Item position entries
____
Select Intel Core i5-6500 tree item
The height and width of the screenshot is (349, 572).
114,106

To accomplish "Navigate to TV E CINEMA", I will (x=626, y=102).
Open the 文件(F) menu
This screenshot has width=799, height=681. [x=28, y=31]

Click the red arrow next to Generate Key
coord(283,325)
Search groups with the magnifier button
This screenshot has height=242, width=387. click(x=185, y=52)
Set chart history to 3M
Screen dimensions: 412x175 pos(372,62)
____
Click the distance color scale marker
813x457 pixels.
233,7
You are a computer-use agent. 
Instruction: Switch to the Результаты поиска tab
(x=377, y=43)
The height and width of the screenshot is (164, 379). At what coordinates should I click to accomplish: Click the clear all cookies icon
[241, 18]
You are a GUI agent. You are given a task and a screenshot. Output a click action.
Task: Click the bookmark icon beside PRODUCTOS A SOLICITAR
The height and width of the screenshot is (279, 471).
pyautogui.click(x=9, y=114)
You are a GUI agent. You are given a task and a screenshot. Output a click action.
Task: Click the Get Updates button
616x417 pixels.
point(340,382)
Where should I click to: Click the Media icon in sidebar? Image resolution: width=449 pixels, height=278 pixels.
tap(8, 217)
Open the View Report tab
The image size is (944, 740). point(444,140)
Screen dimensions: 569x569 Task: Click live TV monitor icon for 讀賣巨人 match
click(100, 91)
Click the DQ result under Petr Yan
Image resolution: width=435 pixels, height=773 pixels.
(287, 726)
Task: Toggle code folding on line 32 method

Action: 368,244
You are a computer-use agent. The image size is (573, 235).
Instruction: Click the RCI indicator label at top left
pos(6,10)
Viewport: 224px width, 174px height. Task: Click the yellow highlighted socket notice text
____
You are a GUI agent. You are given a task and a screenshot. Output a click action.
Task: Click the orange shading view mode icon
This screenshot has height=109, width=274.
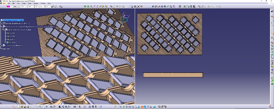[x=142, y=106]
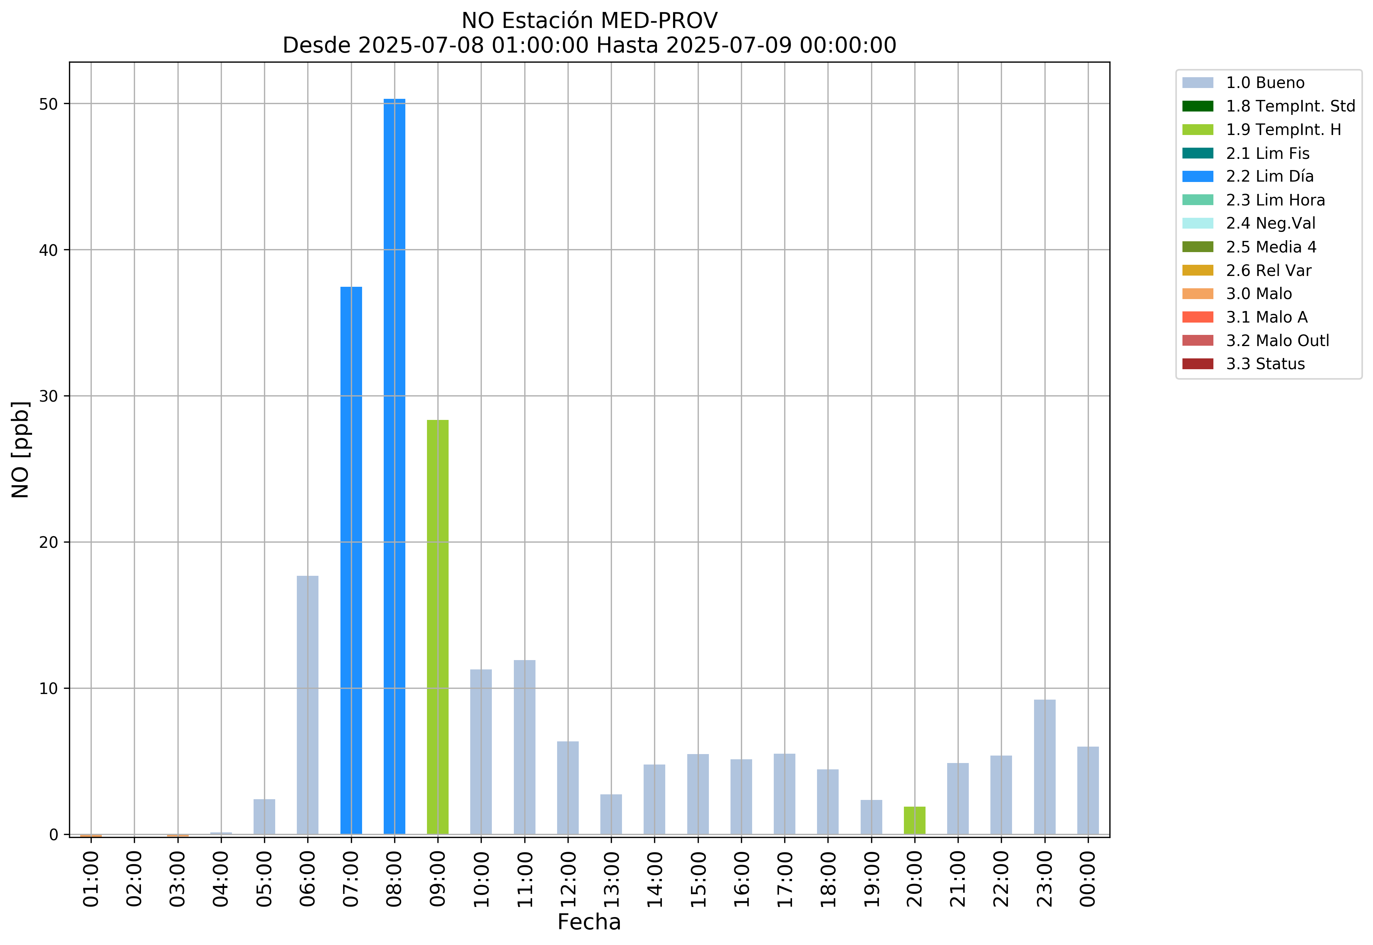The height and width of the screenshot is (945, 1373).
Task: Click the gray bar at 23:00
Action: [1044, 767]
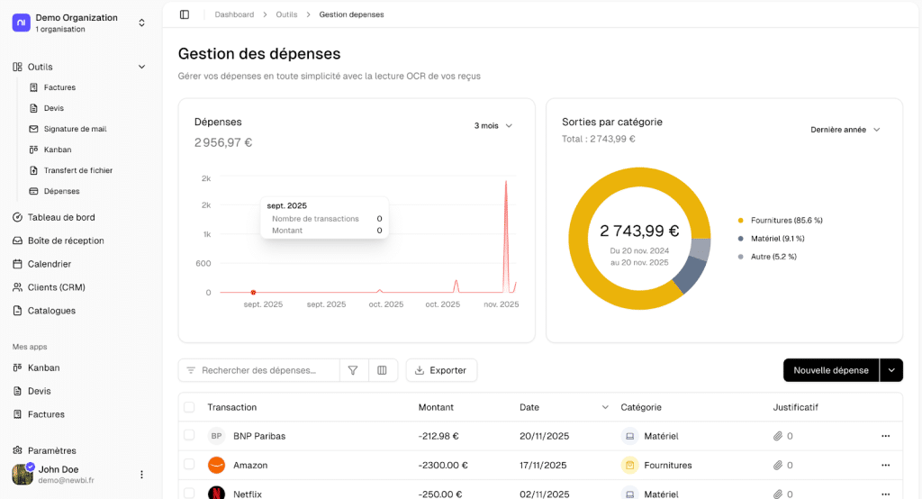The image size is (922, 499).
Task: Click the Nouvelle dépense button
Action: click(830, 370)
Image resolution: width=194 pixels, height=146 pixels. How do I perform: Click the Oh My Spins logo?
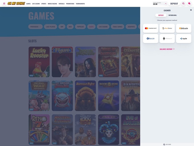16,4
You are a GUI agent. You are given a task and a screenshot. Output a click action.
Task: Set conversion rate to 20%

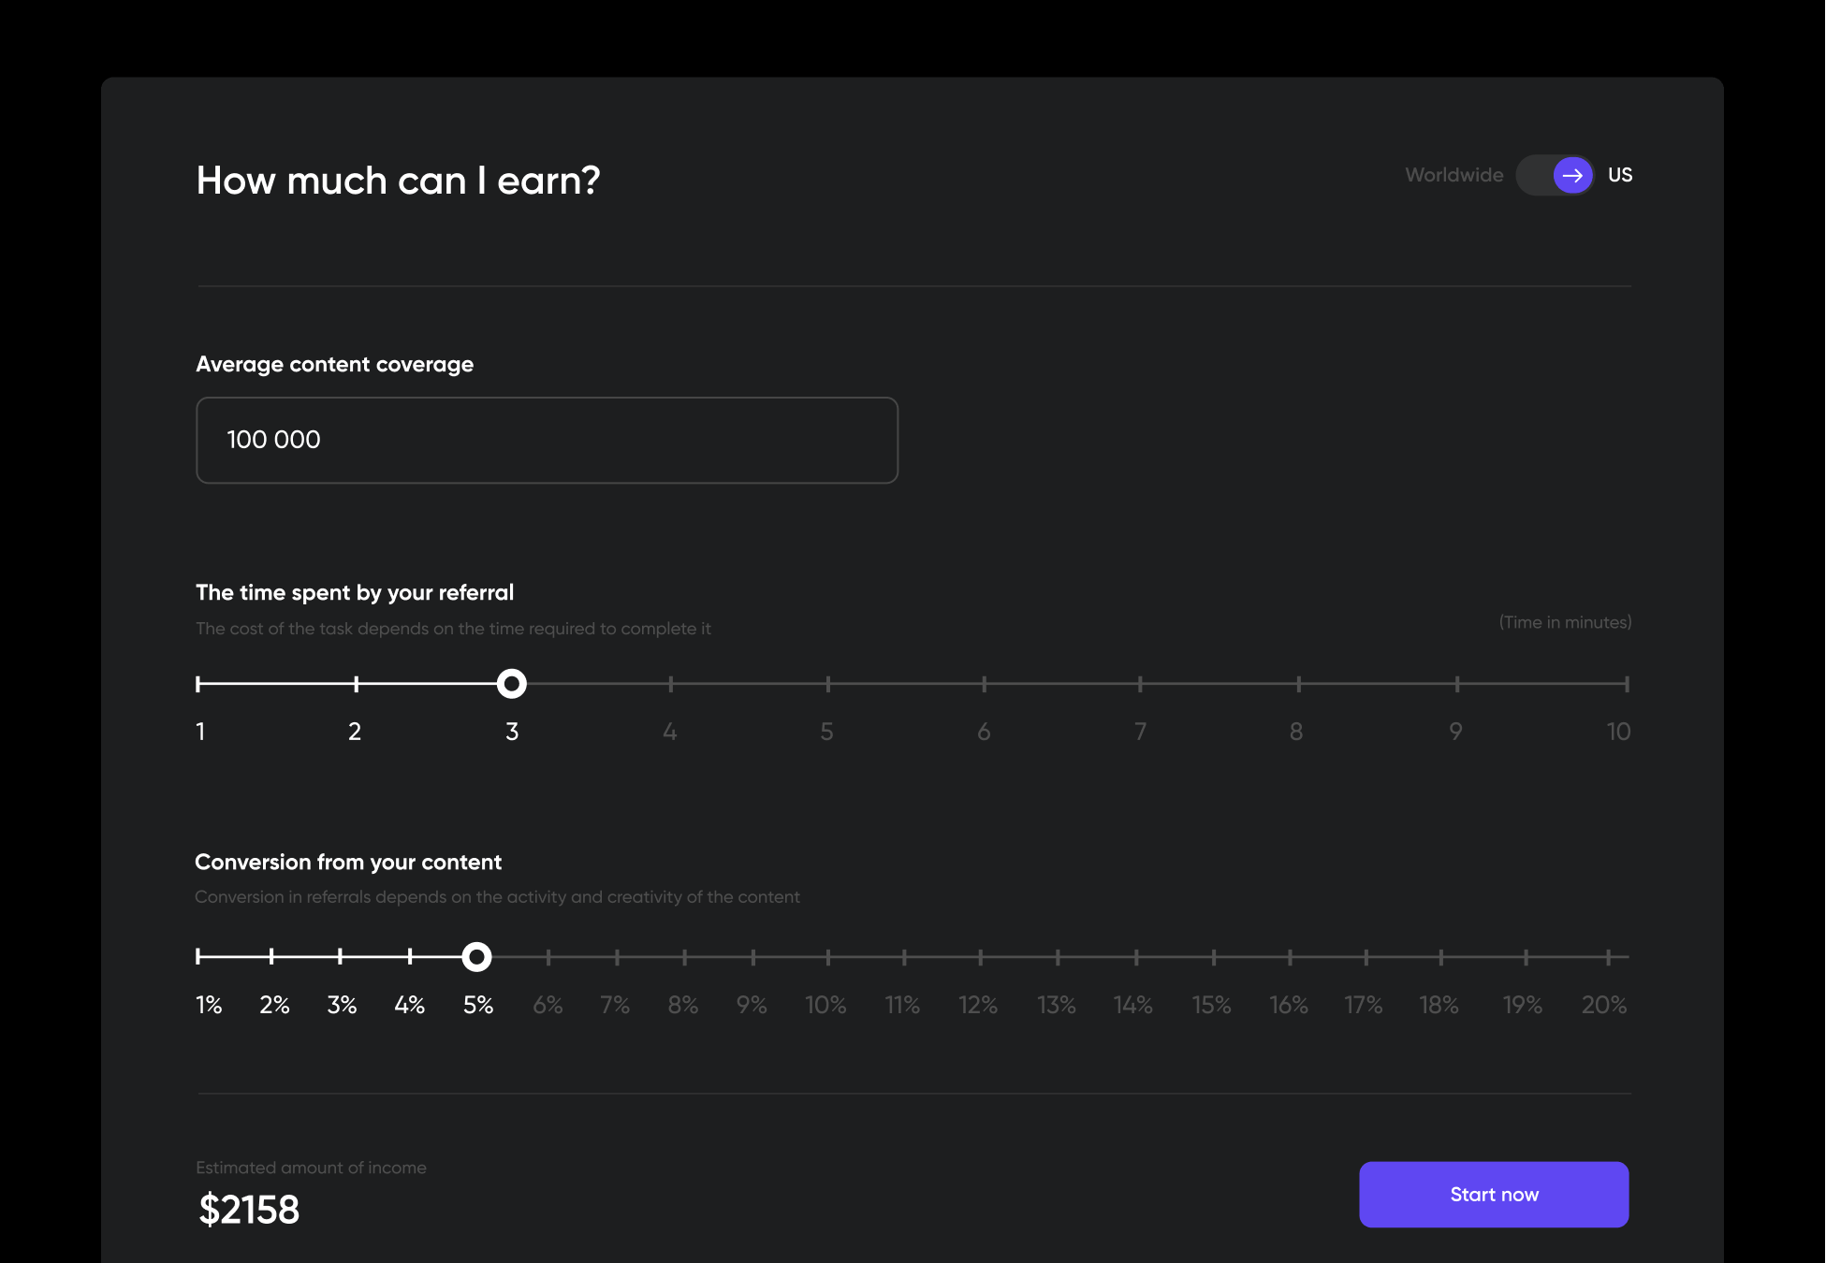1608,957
____
> [GOAL]
From the data above, keep only the lines that contain the string "Open", and copy each one out. The match is case-sensitive.

> [WRITTEN RESPONSE]
Open the 文件(F) menu
Open the View Report tab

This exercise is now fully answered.